Diffusion Knows Transparency: Repurposing Video Diffusion for Transparent Object Depth and Normal Estimation
Shaocong Xu, Songlin Wei, Qizhe Wei, Zheng Geng, Hong Li, Licheng Shen, Qianpu Sun, Shu Han, Bin Ma, Bohan Li, Chongjie Ye, Yuhang Zheng, Nan Wang, Saining Zhang, Hao Zhao
2025-12-30
Summary
This paper tackles the difficult problem of getting computers to 'see' transparent and reflective objects in videos, something current systems struggle with because light bends and bounces in complicated ways.
What's the problem?
Typical computer vision systems rely on things like comparing images from two cameras (stereo vision) or measuring how long it takes light to return (Time-of-Flight) to understand depth. However, these methods break down with transparent objects like glass or shiny surfaces like metal because light doesn't travel in straight lines – it bends (refraction) and reflects, creating confusing signals and inaccurate depth maps. Existing methods often produce incomplete or shaky depth estimations for these materials.
What's the solution?
The researchers noticed that advanced video generation models, which create realistic videos from scratch, are actually pretty good at simulating how light interacts with transparent and reflective surfaces. So, they created a large dataset of synthetic videos featuring these kinds of objects using a 3D rendering program. Then, they took a pre-trained video model and fine-tuned it using this new dataset, teaching it to predict depth and surface normals (which describe the orientation of a surface) specifically for transparent and reflective scenes. This fine-tuning was done efficiently using a technique called LoRA, which only adjusts a small part of the original model. The resulting model, called DKT, combines information from the video's colors and the predicted depth to create more accurate and stable results.
Why it matters?
This work is important because it shows that we can leverage the power of generative AI – models that *create* things – to improve computer *perception* – how computers 'see' the world. DKT significantly improves depth estimation for transparent and reflective objects, even when tested on real-world videos. This is crucial for applications like robotics, where robots need to accurately understand their environment to grasp objects, and augmented reality, where virtual objects need to realistically interact with the real world.

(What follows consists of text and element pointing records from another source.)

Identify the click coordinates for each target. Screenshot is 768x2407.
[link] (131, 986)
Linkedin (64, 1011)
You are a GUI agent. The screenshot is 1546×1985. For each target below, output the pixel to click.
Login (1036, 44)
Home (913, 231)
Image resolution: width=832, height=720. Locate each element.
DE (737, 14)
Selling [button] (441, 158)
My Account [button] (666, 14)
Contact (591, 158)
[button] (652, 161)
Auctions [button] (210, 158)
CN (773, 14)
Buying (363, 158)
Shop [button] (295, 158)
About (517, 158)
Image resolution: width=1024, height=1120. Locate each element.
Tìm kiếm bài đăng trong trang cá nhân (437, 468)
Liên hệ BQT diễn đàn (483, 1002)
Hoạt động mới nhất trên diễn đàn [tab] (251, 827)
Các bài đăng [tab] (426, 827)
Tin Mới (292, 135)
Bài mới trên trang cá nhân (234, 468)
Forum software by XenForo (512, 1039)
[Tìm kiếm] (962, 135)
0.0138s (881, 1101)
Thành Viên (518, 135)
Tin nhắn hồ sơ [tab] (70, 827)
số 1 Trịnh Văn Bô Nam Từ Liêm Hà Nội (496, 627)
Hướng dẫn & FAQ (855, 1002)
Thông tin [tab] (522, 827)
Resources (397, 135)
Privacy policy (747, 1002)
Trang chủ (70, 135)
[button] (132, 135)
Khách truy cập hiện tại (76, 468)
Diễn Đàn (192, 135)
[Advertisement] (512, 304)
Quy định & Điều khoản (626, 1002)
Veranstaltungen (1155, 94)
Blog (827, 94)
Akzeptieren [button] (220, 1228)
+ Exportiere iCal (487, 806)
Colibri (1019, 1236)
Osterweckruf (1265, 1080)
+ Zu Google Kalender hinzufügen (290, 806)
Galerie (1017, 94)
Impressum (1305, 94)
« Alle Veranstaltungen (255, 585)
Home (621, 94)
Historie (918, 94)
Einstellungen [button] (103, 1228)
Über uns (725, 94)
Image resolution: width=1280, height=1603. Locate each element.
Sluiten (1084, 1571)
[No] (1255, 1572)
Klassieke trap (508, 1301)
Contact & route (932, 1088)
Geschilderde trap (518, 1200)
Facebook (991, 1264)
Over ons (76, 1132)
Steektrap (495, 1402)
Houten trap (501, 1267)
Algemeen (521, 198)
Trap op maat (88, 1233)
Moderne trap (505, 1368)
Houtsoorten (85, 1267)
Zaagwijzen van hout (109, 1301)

The results suggest that these generative models have already 'learned' a lot about how light works, and we can tap into that knowledge without needing tons of labeled data.
Abstract
Transparent objects remain notoriously hard for perception systems: refraction, reflection and transmission break the assumptions behind stereo, ToF and purely discriminative monocular depth, causing holes and temporally unstable estimates. Our key observation is that modern video diffusion models already synthesize convincing transparent phenomena, suggesting they have internalized the optical rules. We build TransPhy3D, a synthetic video corpus of transparent/reflective scenes: 11k sequences rendered with Blender/Cycles. Scenes are assembled from a curated bank of category-rich static assets and shape-rich procedural assets paired with glass/plastic/metal materials. We render RGB + depth + normals with physically based ray tracing and OptiX denoising. Starting from a large video diffusion model, we learn a video-to-video translator for depth (and normals) via lightweight LoRA adapters. During training we concatenate RGB and (noisy) depth latents in the DiT backbone and co-train on TransPhy3D and existing frame-wise synthetic datasets, yielding temporally consistent predictions for arbitrary-length input videos. The resulting model, DKT, achieves zero-shot SOTA on real and synthetic video benchmarks involving transparency: ClearPose, DREDS (CatKnown/CatNovel), and TransPhy3D-Test. It improves accuracy and temporal consistency over strong image/video baselines, and a normal variant sets the best video normal estimation results on ClearPose. A compact 1.3B version runs at ~0.17 s/frame. Integrated into a grasping stack, DKT's depth boosts success rates across translucent, reflective and diffuse surfaces, outperforming prior estimators. Together, these results support a broader claim: "Diffusion knows transparency." Generative video priors can be repurposed, efficiently and label-free, into robust, temporally coherent perception for challenging real-world manipulation.